Devvanî ’ye yazdığı reddiyelerin tamamını gençlik çağlarında yazmış ve yaşı ilerledikçe tartışmacı üslubundan vazgeçmiştir. Ghasem Kakaie’nin belirttiğine göre Deşteki son yazdığı eseri olan Keşfü’l Hakayikü’l Ahmediye kitabında Devvanî ’ye karşı olan sert üslubunu terk ederek daha saygılı ifadeler kullanmıştır.123 Buna rağmen eserlerinin çoğu Devvanî ’nin şerhlerine reddiye olarak yazılmıştır. Deştekî’nin eserindeki en önemli Devvanî eleştirilerinden biri onun yazdığı Heyakilu’n Nur şerhinde İşrâkî düşünceye uygun olmayan bahs ve nazar yöntemini kullanmasıdır. Bundan yola çıkarak Devvanî ’nin İşrâkî anlayışa sahip olmadığını ifade etmiştir.124

Bu bağlamda belirtmek gerekir ki Gıyaseddin Mansur Deştekî’nin felsefe ve kelâm düşünceleri Devvanî‘nin görüşlerinden bağımsız olarak anlaşılamaz. Düşünce ve görüşlerini daha çok Devvanî’ye reddiye olarak açıkladığı için onun anlaşılabilmesi için öncelikle Devvanî‘nin görüşlerini incelemek gereklidir. İran düşüncesi açısından Deştekî ailesi ve Devvanî arasındaki tartışmalar önem arz etmektedir. Hem İşrâkî hem Tûsî düşüncelerinin Safevî dönemi düşünürlerine aktarılması hem de önemli eserlerin yeniden yorumlama bakımından Şiraz Okulu düşünürleri hem İran’da hem Osmanlı düşünce hayatında etkili olmuşlardır. İran düşüncesinin en önemli şahsiyetlerinden olan Molla Sadra’nın eserlerinde Hem Sadreddin Deştekî 125 hem de Gıyaseddin Mansur Deştekî’den alıntılar yaptığı tespit edilmiştir.126 Şiraz Okulu düşünürleri etkileri ve öncüllerine getirdikleri yeni yorumlar açısından önemli eserler verirken kelâm felsefe ve tasavvuf alanlarını uzlaştırmış ve bu üç disiplinde de araştırmalar yapmışlardır. Aynı anda hem İşrâkî hem Meşşai hem Vahdet-i Vücud düşüncesine yakın görüşler belirterek bu üç farklı akımı birbirine yakın görmüşlerdir.
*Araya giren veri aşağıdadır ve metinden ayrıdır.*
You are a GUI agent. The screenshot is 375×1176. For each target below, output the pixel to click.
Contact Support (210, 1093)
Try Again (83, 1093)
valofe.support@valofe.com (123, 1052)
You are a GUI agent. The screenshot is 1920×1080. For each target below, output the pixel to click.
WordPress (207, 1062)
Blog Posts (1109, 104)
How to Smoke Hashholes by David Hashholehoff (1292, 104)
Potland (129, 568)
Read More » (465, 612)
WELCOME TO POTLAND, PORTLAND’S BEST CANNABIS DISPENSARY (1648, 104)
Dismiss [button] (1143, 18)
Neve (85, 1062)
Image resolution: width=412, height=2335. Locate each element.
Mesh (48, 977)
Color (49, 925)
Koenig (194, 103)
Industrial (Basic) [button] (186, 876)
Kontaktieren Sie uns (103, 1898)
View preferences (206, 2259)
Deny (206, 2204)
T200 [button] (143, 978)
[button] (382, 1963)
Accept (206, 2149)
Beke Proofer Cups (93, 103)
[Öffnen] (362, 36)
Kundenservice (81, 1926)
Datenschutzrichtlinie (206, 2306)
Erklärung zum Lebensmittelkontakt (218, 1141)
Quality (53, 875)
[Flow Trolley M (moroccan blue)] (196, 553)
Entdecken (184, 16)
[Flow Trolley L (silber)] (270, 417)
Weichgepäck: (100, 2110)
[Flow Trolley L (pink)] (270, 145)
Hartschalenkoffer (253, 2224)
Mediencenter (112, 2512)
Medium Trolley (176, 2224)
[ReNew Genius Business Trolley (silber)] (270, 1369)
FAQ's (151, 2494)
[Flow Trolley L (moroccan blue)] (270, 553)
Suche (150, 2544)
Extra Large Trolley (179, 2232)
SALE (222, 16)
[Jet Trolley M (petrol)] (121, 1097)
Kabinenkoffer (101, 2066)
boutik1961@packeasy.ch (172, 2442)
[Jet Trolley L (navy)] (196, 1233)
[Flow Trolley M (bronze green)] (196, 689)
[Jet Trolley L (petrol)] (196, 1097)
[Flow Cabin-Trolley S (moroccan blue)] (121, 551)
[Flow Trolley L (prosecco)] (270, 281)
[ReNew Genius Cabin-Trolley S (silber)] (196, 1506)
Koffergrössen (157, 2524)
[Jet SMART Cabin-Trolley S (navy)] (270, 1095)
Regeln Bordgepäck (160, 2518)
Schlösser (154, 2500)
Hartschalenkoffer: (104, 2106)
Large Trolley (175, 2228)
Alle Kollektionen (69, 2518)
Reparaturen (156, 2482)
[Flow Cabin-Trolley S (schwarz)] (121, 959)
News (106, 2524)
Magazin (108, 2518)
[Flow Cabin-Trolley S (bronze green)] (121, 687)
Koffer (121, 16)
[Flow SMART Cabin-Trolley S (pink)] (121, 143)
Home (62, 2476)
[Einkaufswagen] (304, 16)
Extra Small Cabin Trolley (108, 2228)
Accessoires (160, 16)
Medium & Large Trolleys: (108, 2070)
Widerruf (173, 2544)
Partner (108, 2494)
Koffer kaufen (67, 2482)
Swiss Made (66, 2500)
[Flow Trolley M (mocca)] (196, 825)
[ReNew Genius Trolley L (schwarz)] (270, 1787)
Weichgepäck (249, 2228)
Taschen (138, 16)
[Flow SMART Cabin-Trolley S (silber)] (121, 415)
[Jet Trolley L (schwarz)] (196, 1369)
122 Hatice Toksöz, “Celâlüddîn Devvânî’nin Şevâkilü’l-Hûr Fî Şerhi Heyâkili’n Nûr Adlı Şerhi ve Mîr Gıyâsüddin Mansûr’un İşrâku Heyâkili’n Nur-Li-Keşfi Zulümâti Şevâkili’l Ğurûr Adlı Reddiyesi Üzerine Mukayeseli Bir Değerlendirme” Osmanlı Ve İran’da İşrâk Felsefesi, Editörler: M. Nesim Doru, Ömer Bozkurt, Kamuran Gökdağ, M. Fatih Kılıç, Divan Kitap, 1. Baskı, İstanbul, 2018, s. 204-205

123 Ghasem Kakaie, “Aşinayi Ba Mekteb-i Şiraz: Mir Gıyaseddin Mansur Deşteki Şirazi 2” Kheradname-ye Sadra Dergisi, Sayı:7, Hordad, Bonyade Hekmate Eslami-i Sadra, Tahran, 1376, s.64

124 Mehmet Fatih Arslan, agm. s. 214-216

125 Fatemeh Abedini, Ali Arshad Riahi, Mahmood Zeraatpishe, “Barrasiye Tahlili-Tatbiki ye Nazariyeye Besatet Moshtagh Der Araye Seyyid Sened ve Molla Sadra” Kheradname-ye Sadra Dergisi, Sayı:96, Yaz, Bonyade Hekmate Eslami-i Sadra Tahran 1398, s. 65-68

126 Ghasem Kakaie, “Aşinayi Ba Mekteb-i Şiraz: Mir Gıyaseddin Mansur Deşteki Şirazi 2” Kheradname-ye Sadra Dergisi, Sayı:7, Hordad, Tahran, 1376, s.65-66

Safevî devletinin kurulması ve Şia’nın devletin resmi mezhebi olarak kabul edilmesiyle İran’da ilmi ve içtimai yaşantıda ciddi değişiklikler yaşanmış İran coğrafyasında Sünni tasavvuf ve düşünce baskı altında kalmış ve bunun neticesinde yok denecek kadar azalmıştır.127 Bu değişiklikler felsefe, kelâm ve tasavvuf alanında da etkili olmuştur. Çalışmamızın bundan sonraki bölümünde Safevî dönemi düşünürlerini ve inceleyeceğiz.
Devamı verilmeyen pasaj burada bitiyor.